Guggenheim analyst Shahriar Pourreza who holds a Buy recommendation and a Street-high price target of $133 on Vistra Corp. (NYSE:VST) thinks the company is a “unicorn” for its portfolio of both gas and nuclear power plants. Pourreza further said in his note to clients that data centers are exploring 24-hour power sources that are clean and “nuclear plants are a very strong avenue for that”, further adding to his thesis for the stock.
Analysts and investors expect Vistra Corp. (NYSE:VST) to follow suit and pen contracts with hyperscalers, similar to those done between Constellation Energy and Microsoft for nuclear power back in June 2023 and Amazon’s 10-year power agreements with nuclear energy producer Talen Energy. Vistra Corp. (NYSE:VST) is one of Dan Loeb’s top growth stocks picks.
Is it too late to get in on the VST action? Before we answer that, here are some quick facts: Over the past 10 years, Vistra has grown its revenue by 8.1%, however it has struggled with profitability due to its unprofitable coal operations (which it shut down in 2022). After reporting losses for several years up to 2022, the group swung to a profit in 2023 ending the year with a net income of $1.34 billion.

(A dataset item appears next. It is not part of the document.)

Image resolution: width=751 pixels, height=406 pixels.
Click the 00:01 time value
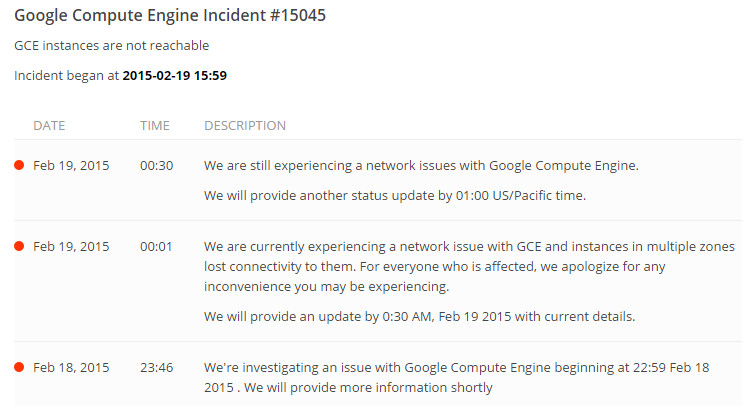pos(156,247)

Analysts anticipate VST to grow its EPS by 45% in 2024. Over the past 12 months, VST has gained 243% and the Street’s median 1-year target implies an upside of 33%. We think VST is worth exploring as it trades at 19 times its forward earnings, lower than peers Bloom Energy (PE of 131.5x) and Constellation Energy (PE of 27x), and stands to capitalize on favorable power demand trends from hyperscalers, generative AI, and electric vehicles.